In his much-anticipated "Arab spring" speech, Obama was expected to reset relations with the Middle East, but his outreach could falter amid Arab frustration over an uneven US response to the region's revolts and his failure to advance Israeli-Palestinian peacemaking.

Obama was expected to unveil new economic aid packages to bolster political transitions in Egypt and Tunisia, nudge allies like Yemen and Bahrain to undertake reforms and harden his line against Syrian President Bashar al-Assad.

Struggling to regain the initiative in a week of intense Middle East diplomacy, Obama is seizing what the White House called a "window of opportunity" in the wake of the death of Osama bin Laden at the hands of US Navy SEALs.

"Having wound down the Iraq war ... and having taken out Osama bin Laden, we are beginning to turn the page to a more positive and hopeful future for US policy in the region," a senior administration official told reporters in previewing parts of the president's speech.
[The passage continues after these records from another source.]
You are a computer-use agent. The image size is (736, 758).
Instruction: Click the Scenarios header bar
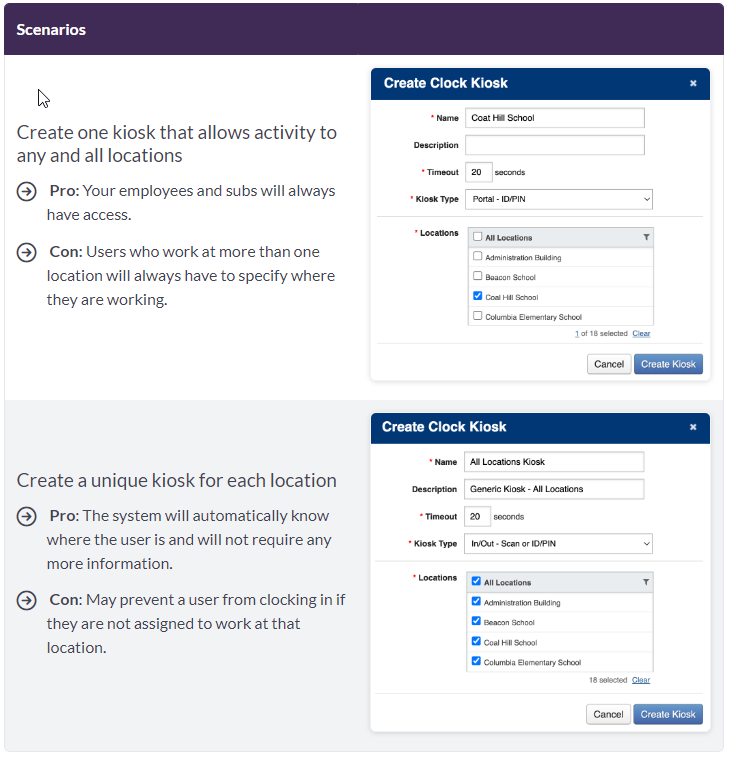coord(364,30)
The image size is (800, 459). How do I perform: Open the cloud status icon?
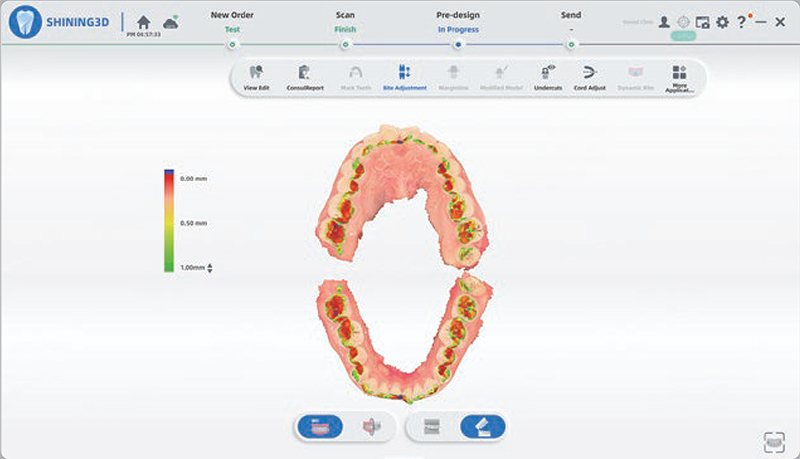point(171,22)
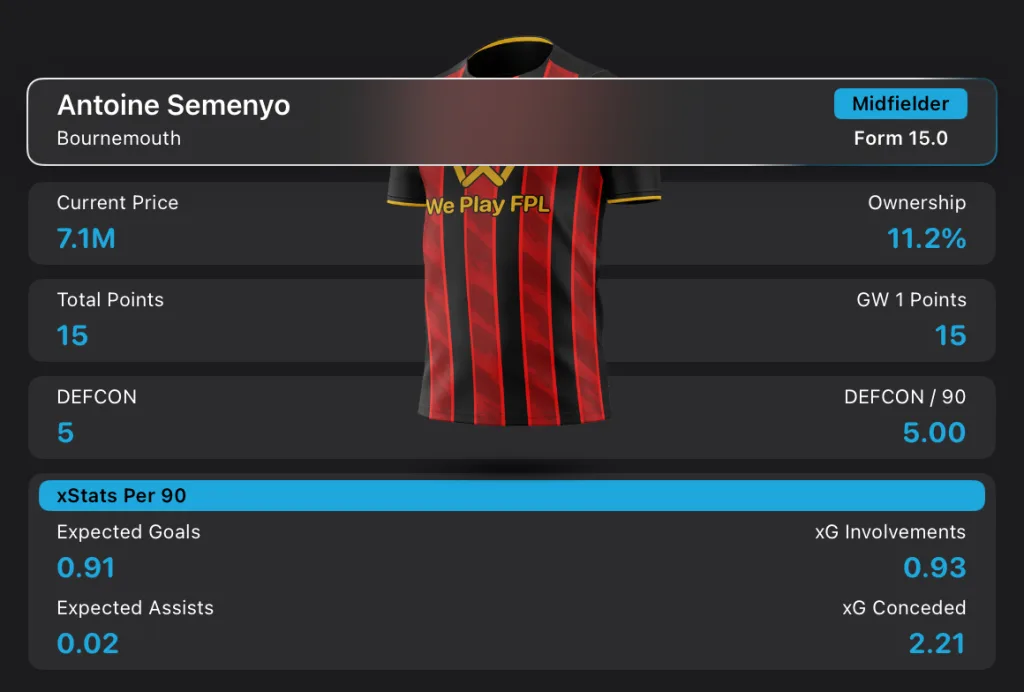1024x692 pixels.
Task: Click the GW 1 Points value
Action: (x=950, y=336)
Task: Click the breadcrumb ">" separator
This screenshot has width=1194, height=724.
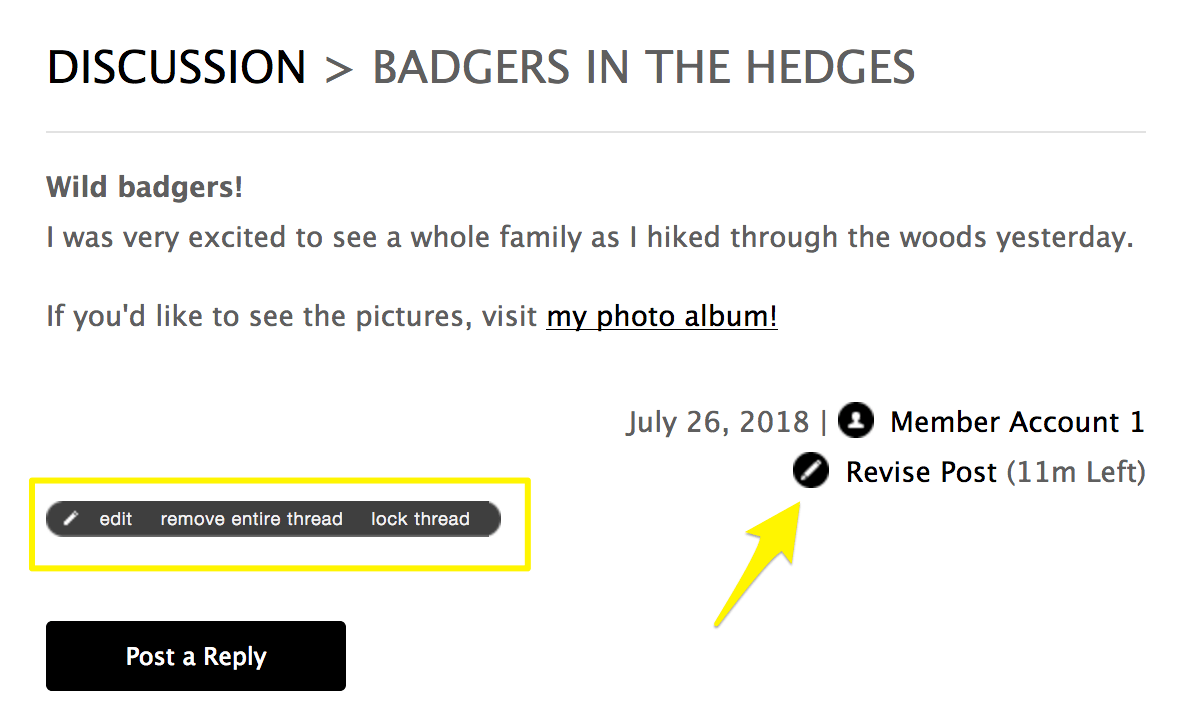Action: coord(339,69)
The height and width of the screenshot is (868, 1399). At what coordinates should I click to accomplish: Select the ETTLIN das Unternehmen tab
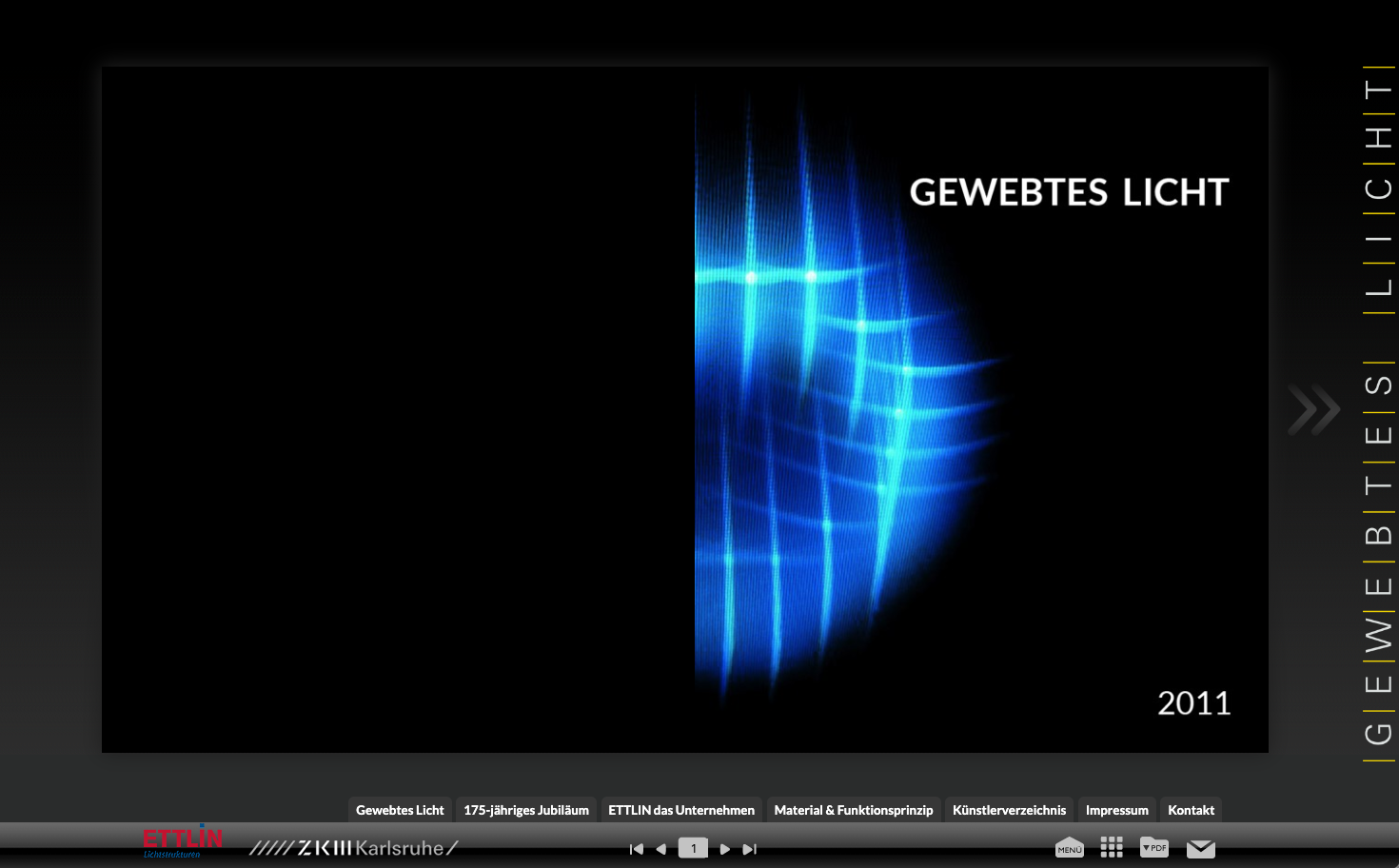pos(681,810)
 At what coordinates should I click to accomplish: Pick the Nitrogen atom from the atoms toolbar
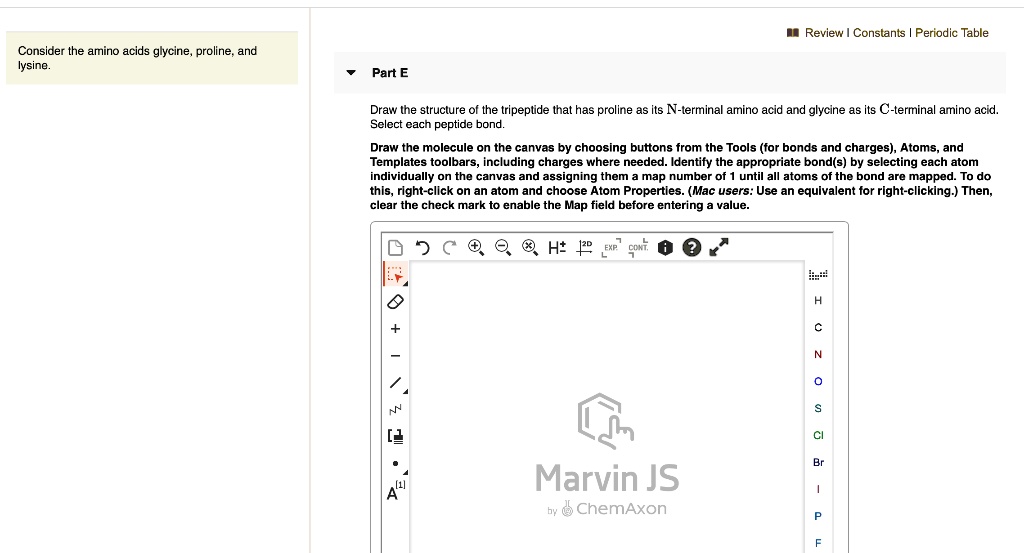click(818, 354)
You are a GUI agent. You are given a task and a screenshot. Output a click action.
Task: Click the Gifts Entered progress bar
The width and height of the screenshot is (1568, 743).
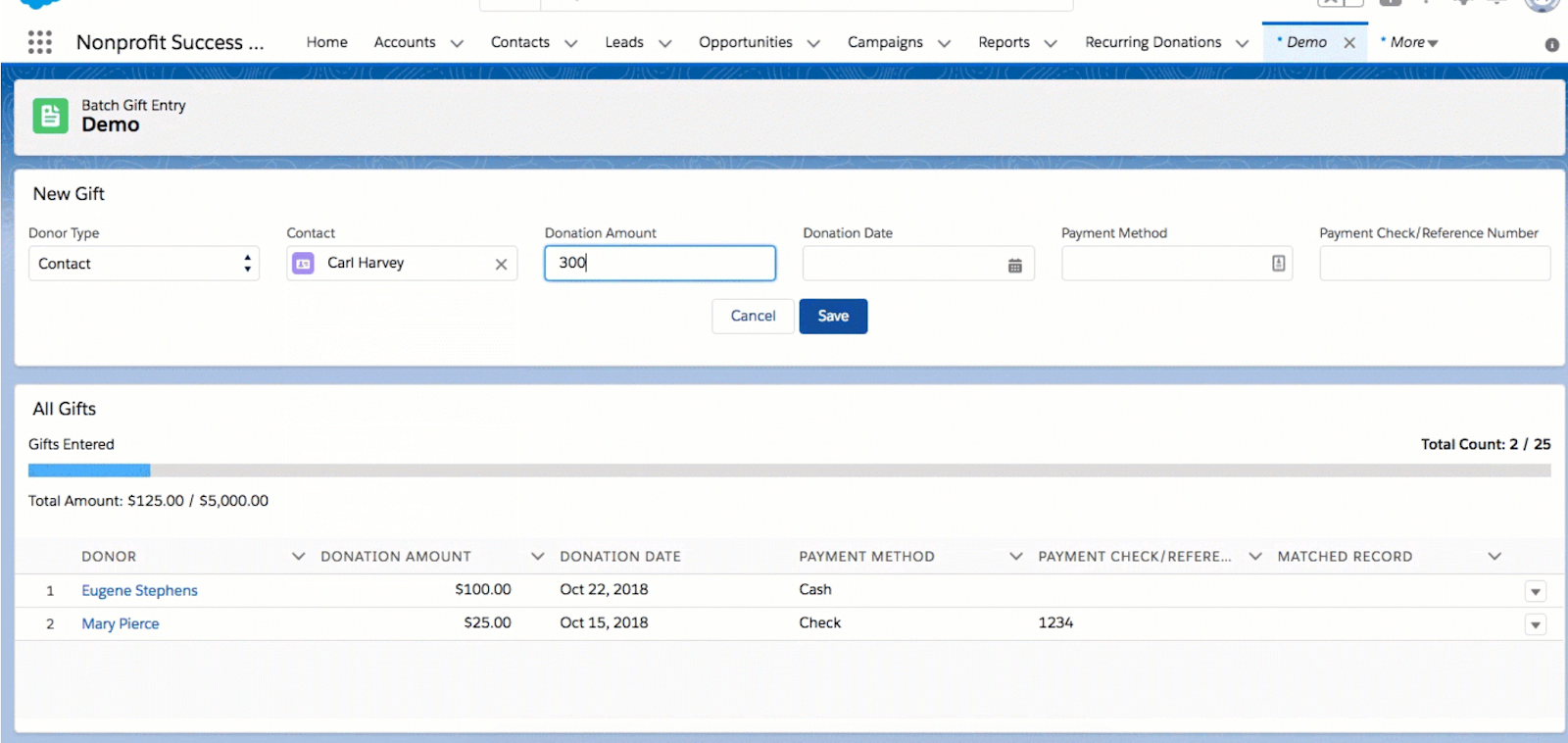[x=789, y=471]
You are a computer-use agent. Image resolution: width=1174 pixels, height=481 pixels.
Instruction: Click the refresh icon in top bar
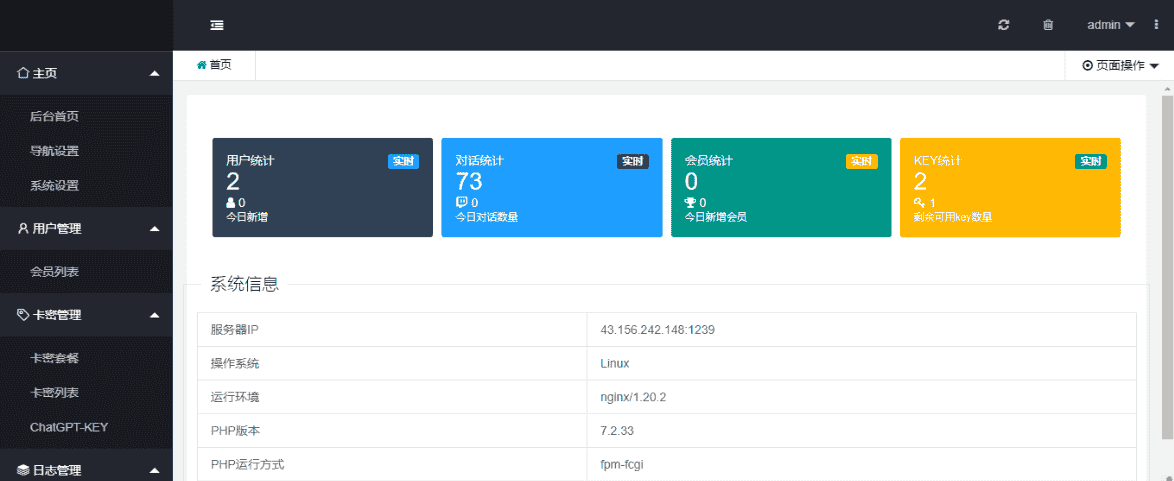click(x=1004, y=25)
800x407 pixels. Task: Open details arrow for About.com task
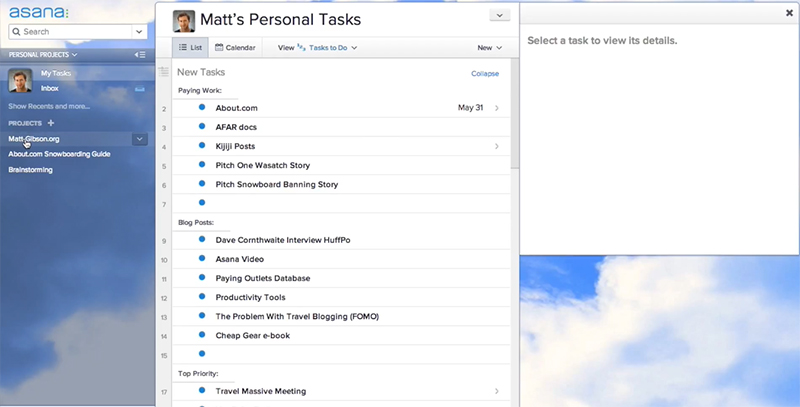pyautogui.click(x=497, y=108)
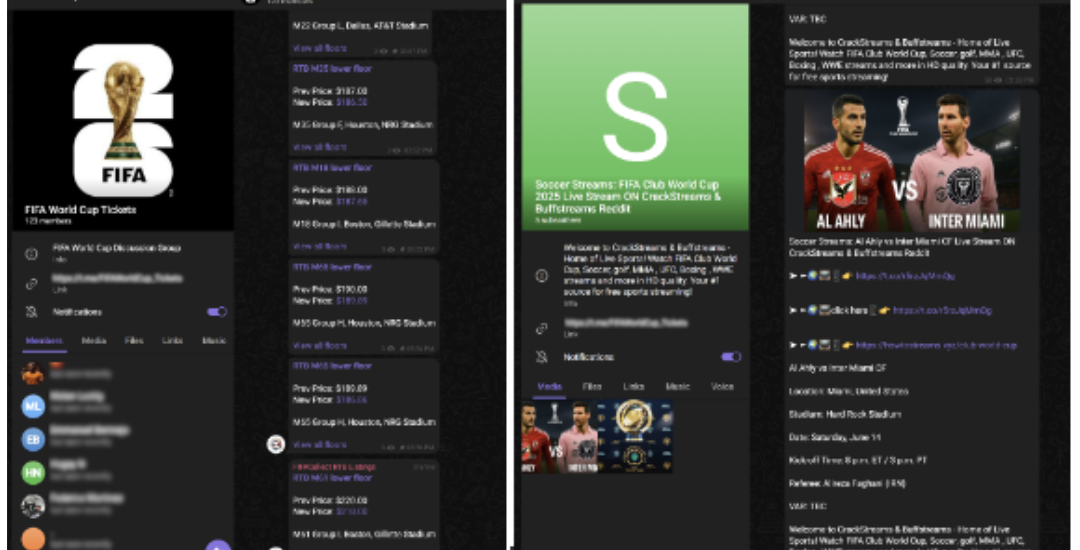Open the ML member avatar
The image size is (1080, 550).
coord(33,406)
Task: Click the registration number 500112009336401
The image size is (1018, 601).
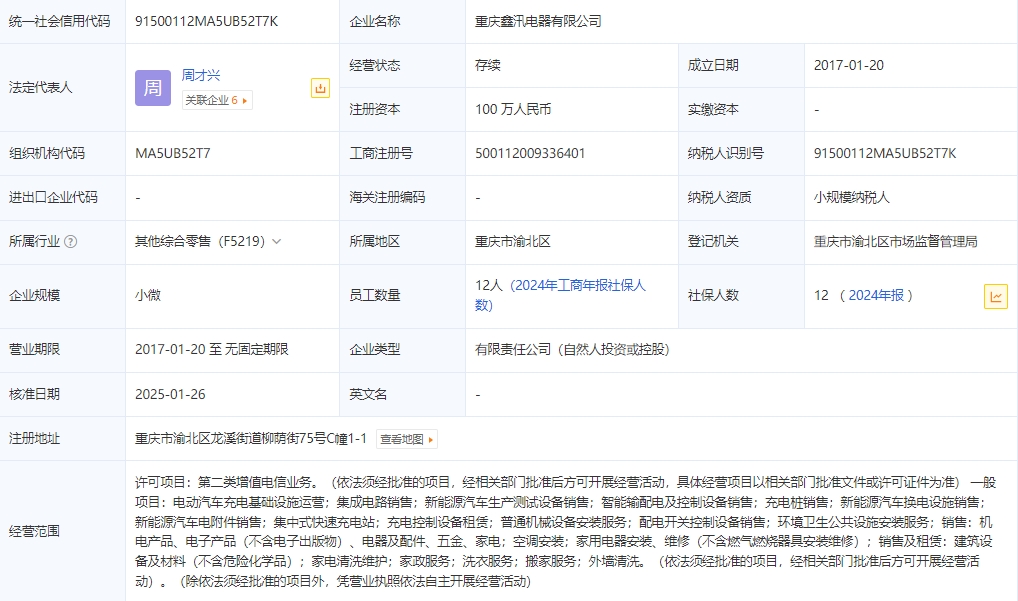Action: point(530,154)
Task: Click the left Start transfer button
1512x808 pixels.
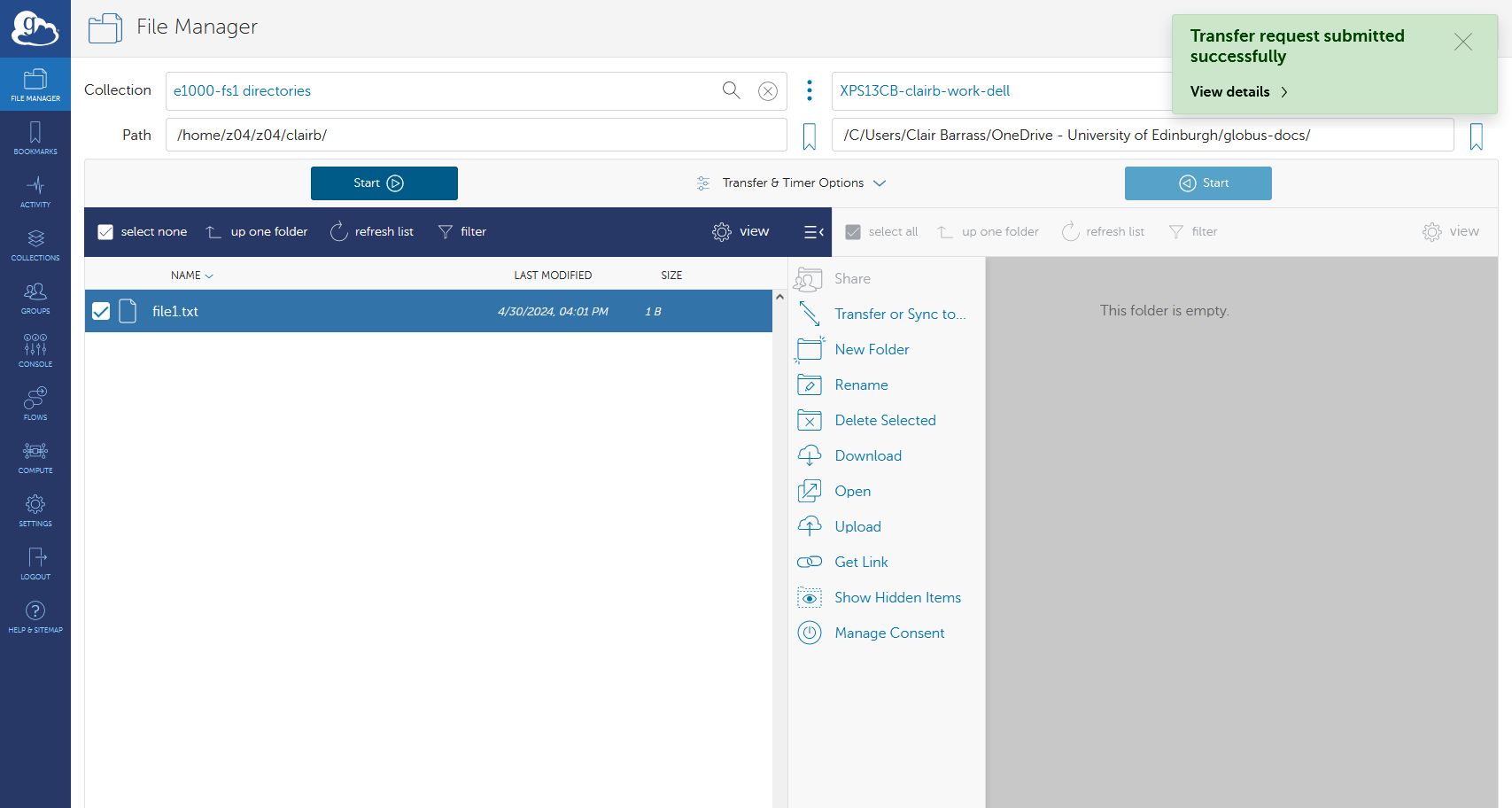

Obama aimed to articulate a more coherent approach for dealing with unprecedented political upheaval that has swept the Middle East and North Africa in recent months, upending decades of US diplomatic assumptions.

His speech at the State Department was meant to counter criticism that he has been slow and inconsistent in responding to the swirl of events.

But he was not expected to stray far from his approach of balancing support for democratic aspirations with a desire to preserve longtime partnerships seen as crucial to fighting al-Qaida, containing Iran and securing vital oil supplies.

However, the risk for Obama is that his policy blueprint, calibrated for an audience ranging from the Arab masses to Middle Eastern leaders to the American public and lawmakers, will be too vague and nuanced to satisfy any of them.

Easier to predict is that he will stoke Arab disappointment with what will be left out - fresh US proposals for breaking the impasse between Israel and the Palestinians.

The decades-old conflict remains a central preoccupation of the Arab world.

While Obama will renew his call for the two sides to return to the table after talks broke down late last year over Israeli settlement building in the occupied West Bank, his push is not expected to be forceful enough to revive negotiations.